Work item:
Copy each line from the data that has the word "computer" in it.

* * *

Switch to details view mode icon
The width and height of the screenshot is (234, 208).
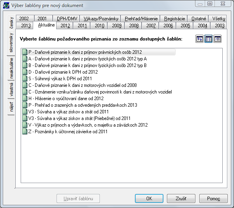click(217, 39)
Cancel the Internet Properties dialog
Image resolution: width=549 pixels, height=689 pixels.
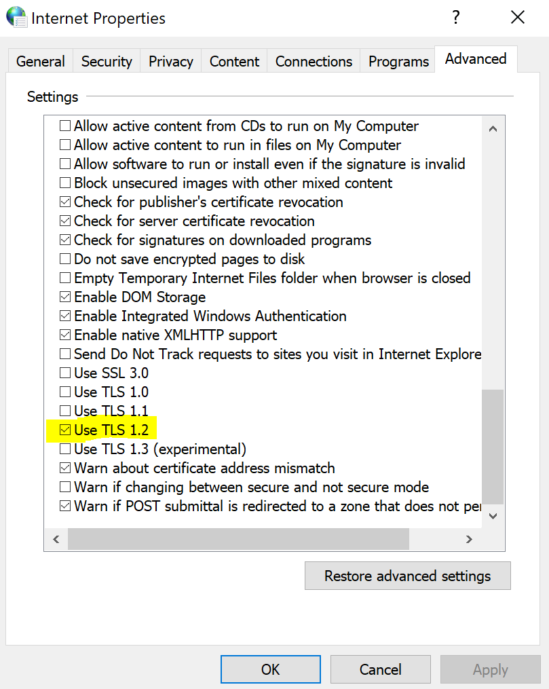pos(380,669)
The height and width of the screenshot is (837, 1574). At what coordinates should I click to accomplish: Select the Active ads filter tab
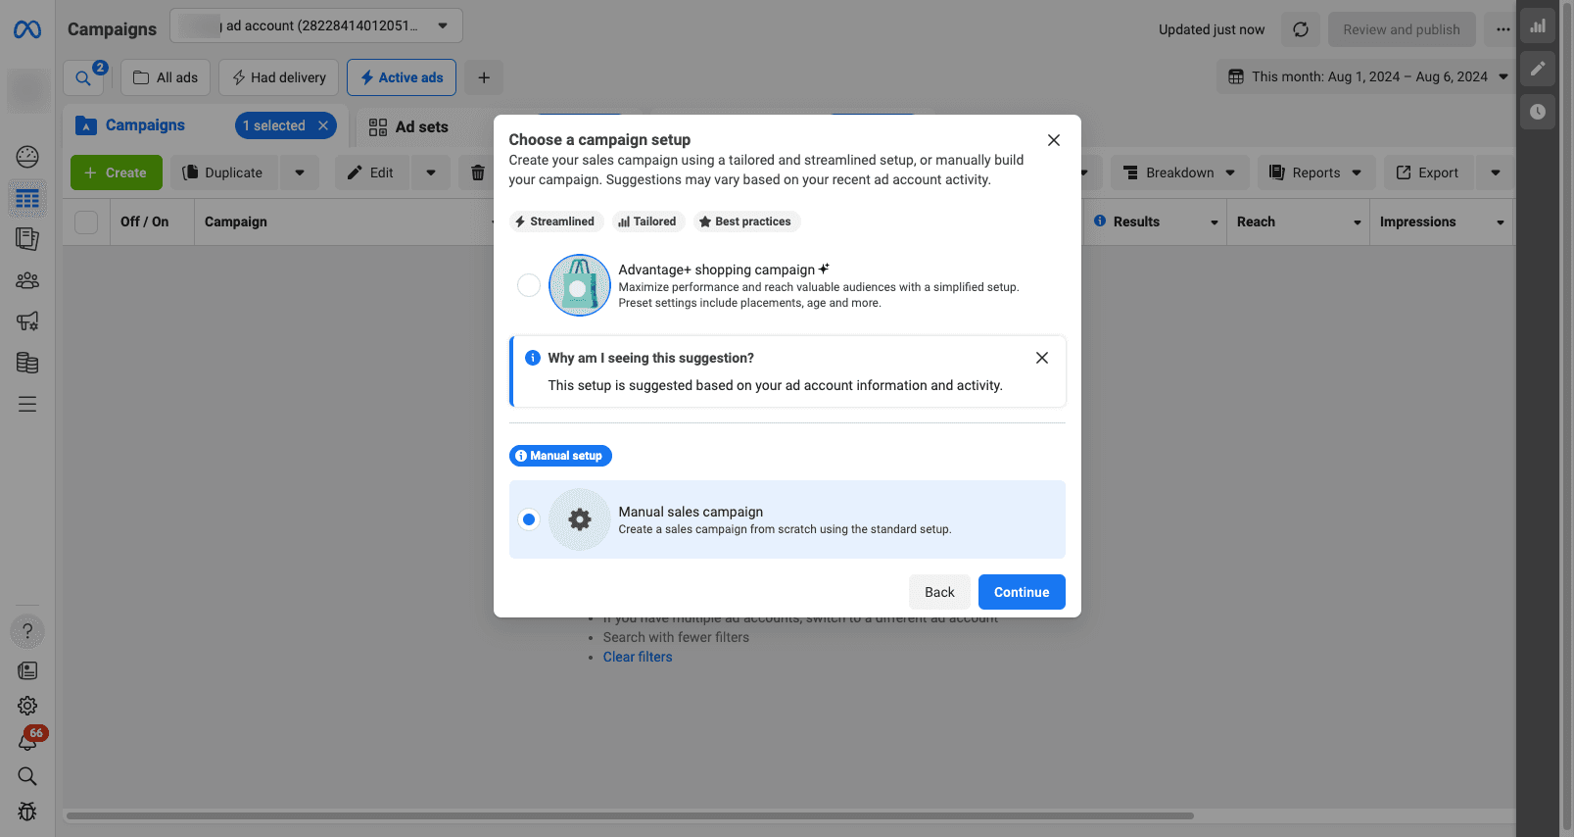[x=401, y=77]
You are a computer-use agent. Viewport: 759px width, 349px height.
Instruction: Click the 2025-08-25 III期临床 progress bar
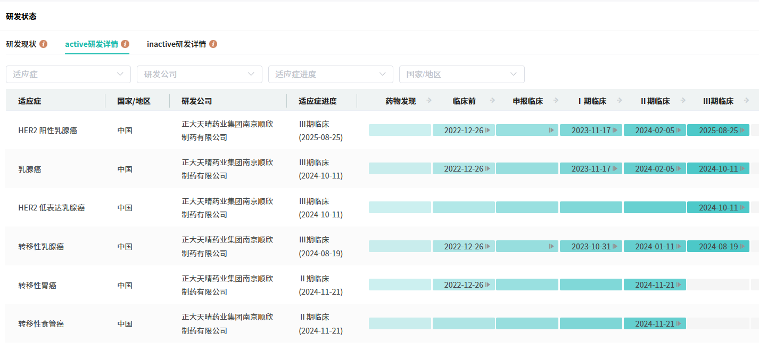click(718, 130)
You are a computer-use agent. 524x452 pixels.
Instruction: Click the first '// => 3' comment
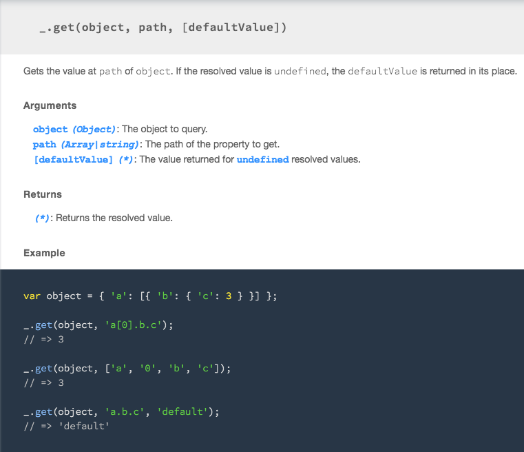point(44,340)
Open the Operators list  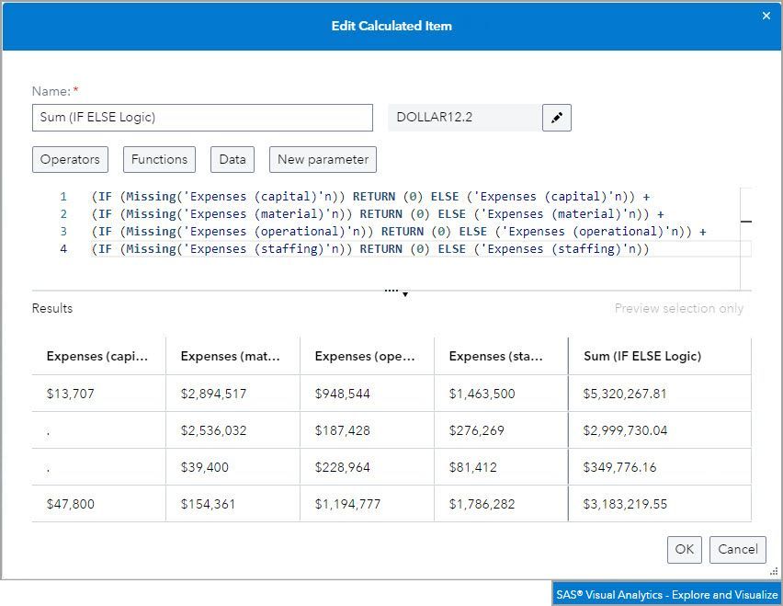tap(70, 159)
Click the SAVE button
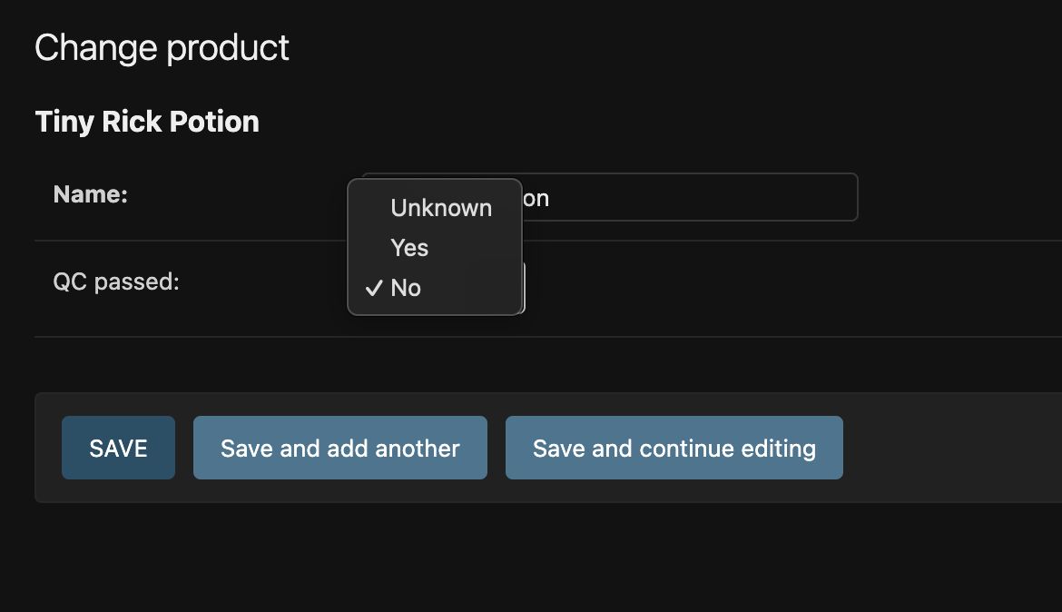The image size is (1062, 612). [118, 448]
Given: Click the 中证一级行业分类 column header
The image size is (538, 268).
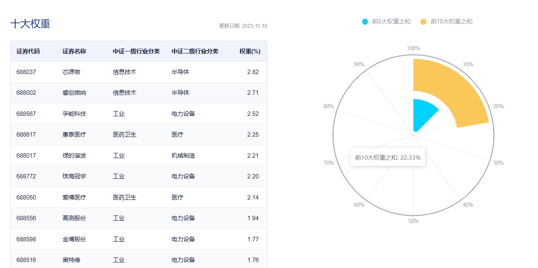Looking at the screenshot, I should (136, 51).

* * *

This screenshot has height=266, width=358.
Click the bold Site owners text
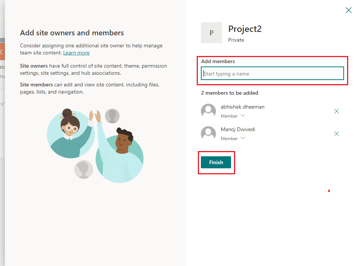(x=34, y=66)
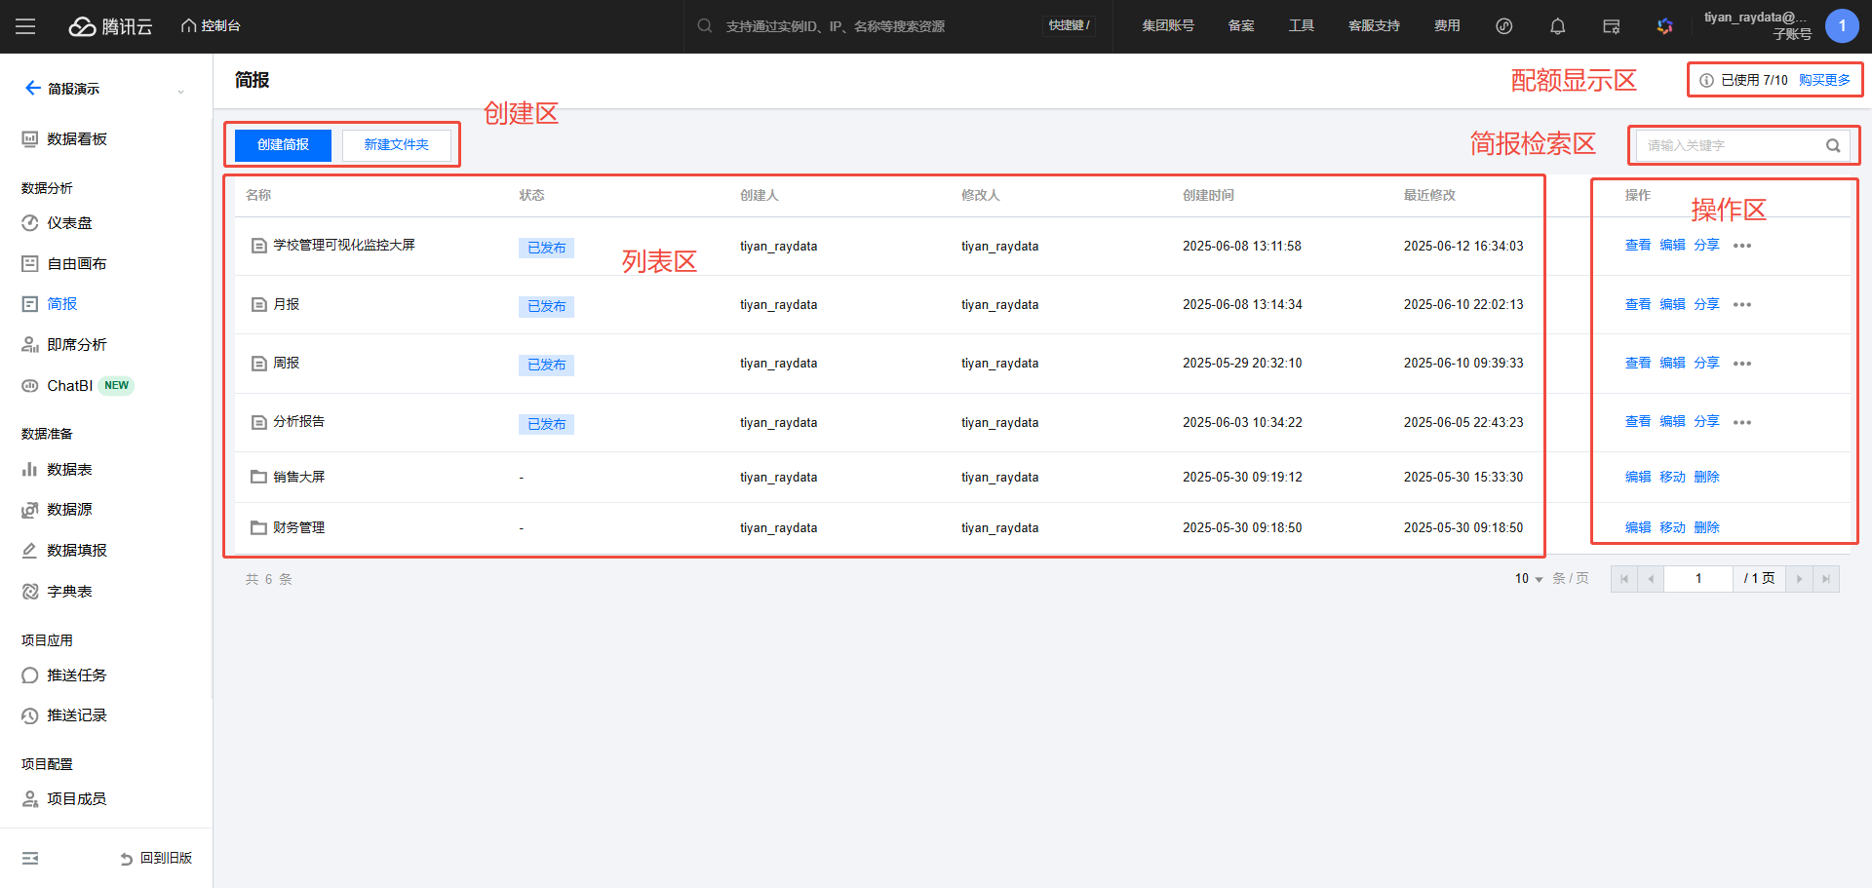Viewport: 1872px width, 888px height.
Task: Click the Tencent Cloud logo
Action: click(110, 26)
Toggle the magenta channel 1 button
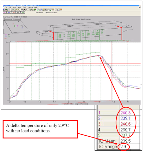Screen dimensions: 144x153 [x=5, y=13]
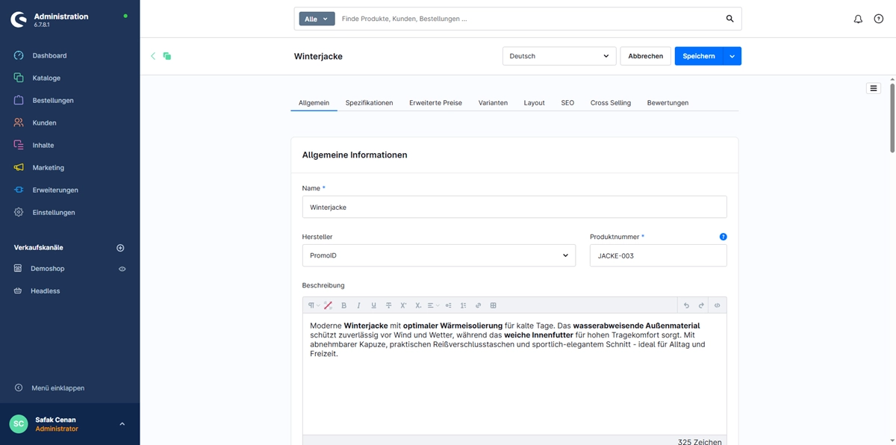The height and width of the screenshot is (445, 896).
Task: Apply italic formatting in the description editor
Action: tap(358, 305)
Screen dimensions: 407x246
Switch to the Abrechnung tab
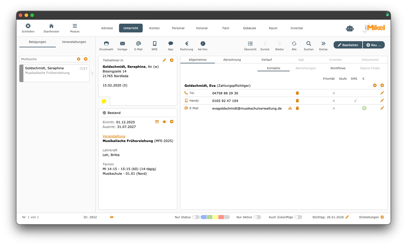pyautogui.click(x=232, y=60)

* * *

Exercise result:
You are a computer-use agent. Viewport: 759px width, 349px height.
You are a computer-use agent. 524x452 pixels.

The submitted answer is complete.